'''

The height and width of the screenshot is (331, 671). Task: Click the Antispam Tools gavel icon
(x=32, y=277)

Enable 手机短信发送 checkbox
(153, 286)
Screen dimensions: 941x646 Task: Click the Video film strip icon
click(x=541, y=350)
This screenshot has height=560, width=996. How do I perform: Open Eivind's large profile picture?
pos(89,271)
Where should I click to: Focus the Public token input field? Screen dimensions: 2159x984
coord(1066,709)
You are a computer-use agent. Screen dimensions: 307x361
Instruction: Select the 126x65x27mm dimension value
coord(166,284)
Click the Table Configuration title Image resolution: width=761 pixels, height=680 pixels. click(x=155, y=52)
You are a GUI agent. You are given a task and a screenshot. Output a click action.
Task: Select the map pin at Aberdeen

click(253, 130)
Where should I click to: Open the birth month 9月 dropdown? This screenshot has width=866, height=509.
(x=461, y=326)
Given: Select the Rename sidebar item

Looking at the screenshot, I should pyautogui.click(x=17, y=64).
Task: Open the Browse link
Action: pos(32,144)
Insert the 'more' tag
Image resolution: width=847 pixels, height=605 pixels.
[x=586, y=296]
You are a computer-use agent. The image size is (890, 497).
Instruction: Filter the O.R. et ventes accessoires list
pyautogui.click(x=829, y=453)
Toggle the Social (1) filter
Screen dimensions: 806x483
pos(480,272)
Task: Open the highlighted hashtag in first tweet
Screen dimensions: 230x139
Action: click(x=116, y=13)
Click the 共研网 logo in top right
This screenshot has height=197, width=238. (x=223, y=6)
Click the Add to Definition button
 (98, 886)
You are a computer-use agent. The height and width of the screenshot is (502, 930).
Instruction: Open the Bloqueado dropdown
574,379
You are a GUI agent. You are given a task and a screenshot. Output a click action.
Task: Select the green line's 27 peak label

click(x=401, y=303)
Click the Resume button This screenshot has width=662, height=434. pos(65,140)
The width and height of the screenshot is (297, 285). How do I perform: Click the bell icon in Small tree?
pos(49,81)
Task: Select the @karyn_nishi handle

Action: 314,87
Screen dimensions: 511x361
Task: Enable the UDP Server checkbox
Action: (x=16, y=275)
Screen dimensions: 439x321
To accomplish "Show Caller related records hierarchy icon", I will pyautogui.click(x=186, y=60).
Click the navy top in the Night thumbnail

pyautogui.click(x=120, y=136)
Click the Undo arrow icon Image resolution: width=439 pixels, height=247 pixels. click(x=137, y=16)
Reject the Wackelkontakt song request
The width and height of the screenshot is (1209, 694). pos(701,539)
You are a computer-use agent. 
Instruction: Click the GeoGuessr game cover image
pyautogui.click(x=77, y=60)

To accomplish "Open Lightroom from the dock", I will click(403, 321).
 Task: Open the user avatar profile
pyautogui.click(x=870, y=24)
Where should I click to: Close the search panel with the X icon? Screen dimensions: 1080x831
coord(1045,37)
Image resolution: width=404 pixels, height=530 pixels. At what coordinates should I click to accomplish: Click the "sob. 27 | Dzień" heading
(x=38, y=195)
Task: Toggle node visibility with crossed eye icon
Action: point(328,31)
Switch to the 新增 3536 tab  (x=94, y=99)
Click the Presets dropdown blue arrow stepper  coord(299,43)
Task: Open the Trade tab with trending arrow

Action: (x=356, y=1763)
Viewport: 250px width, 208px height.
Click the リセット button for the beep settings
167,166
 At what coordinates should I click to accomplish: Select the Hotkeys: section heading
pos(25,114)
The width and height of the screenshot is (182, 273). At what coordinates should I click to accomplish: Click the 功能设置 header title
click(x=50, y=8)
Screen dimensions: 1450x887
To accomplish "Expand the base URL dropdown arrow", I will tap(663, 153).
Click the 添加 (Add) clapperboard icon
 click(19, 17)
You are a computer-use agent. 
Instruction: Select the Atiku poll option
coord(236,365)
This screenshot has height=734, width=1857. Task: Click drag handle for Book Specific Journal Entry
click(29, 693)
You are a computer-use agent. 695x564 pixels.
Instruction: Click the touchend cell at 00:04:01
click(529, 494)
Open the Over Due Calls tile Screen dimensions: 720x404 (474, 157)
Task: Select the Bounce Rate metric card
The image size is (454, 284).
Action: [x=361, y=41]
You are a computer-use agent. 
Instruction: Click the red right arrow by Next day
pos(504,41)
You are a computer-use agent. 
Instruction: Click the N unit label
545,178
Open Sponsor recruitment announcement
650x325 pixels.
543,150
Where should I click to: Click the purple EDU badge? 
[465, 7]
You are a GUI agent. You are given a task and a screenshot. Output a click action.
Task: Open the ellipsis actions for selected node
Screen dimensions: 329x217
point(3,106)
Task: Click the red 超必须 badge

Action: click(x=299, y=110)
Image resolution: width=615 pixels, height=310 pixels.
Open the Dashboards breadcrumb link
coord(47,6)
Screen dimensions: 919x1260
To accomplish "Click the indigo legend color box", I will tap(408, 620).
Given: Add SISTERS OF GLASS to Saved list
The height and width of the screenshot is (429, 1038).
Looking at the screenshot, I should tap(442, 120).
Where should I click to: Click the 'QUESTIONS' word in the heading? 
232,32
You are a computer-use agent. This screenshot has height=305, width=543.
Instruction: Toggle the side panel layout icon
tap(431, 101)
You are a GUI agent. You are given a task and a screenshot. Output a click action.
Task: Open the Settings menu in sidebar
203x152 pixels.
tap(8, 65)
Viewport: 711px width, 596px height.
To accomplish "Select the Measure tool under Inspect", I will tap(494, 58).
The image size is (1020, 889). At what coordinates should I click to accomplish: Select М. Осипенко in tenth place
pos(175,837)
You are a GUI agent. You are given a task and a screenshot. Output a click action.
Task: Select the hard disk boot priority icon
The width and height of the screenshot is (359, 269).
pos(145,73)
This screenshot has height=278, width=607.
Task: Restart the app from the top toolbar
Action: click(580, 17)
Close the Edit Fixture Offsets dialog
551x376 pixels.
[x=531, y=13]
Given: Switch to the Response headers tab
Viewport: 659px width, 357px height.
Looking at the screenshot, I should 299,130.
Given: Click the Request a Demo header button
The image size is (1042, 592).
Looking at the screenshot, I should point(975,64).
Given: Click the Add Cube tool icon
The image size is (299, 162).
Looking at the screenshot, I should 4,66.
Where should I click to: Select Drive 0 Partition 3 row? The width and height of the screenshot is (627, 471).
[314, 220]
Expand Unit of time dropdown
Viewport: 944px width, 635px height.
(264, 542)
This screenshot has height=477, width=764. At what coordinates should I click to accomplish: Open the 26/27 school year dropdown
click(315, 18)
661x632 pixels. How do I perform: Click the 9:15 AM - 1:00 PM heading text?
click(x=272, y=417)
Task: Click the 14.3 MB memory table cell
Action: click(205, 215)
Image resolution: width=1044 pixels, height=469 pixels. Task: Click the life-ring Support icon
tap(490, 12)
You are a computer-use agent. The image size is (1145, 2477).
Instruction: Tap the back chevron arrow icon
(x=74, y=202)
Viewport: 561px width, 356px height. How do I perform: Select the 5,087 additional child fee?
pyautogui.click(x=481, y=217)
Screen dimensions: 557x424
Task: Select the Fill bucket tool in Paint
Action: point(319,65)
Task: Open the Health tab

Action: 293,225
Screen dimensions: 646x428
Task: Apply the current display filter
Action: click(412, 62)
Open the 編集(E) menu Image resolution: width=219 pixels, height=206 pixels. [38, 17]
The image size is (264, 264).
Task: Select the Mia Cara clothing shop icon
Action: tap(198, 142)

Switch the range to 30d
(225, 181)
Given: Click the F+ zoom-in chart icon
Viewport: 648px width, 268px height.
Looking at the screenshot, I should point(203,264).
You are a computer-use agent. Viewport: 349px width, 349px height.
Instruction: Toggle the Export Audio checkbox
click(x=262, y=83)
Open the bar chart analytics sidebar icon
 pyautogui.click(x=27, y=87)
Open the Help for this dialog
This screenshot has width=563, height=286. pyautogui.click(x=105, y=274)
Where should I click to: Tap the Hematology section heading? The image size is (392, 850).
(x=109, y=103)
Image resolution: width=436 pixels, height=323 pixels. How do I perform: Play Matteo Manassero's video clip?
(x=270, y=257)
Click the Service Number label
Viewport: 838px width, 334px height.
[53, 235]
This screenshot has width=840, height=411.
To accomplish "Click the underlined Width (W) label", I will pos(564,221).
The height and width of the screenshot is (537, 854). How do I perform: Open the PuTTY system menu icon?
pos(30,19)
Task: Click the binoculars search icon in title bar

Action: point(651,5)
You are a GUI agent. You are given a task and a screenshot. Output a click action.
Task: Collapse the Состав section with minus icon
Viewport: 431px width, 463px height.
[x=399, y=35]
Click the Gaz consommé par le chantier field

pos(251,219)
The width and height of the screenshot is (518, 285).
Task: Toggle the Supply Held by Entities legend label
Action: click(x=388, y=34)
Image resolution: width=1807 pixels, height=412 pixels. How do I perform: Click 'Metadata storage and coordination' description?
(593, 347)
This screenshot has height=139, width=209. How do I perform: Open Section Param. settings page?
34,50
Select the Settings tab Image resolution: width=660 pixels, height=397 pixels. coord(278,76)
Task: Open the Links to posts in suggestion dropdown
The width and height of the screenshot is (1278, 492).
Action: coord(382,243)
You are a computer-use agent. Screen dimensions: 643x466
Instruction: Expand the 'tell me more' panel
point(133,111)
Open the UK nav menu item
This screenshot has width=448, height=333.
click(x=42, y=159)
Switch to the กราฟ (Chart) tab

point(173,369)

'''

## [Work item]
Each line of the entries that contains the word "computer" should be listed.

## [Result of the exercise]
You are a computer-use agent. Screen dimensions: 307x361
You are a computer-use agent. The image size is (890, 497).
You are a computer-use agent. The height and width of the screenshot is (502, 930).
You are a computer-use agent. 
You are a computer-use agent. 
You are a computer-use agent. 695x564 pixels.
You are a computer-use agent. 
You are a computer-use agent. 
You are a computer-use agent. This screenshot has height=305, width=543.
You are a computer-use agent. The image size is (1145, 2477).
You are a computer-use agent. Viewport: 349px width, 349px height.
You are a computer-use agent. Screen dimensions: 643x466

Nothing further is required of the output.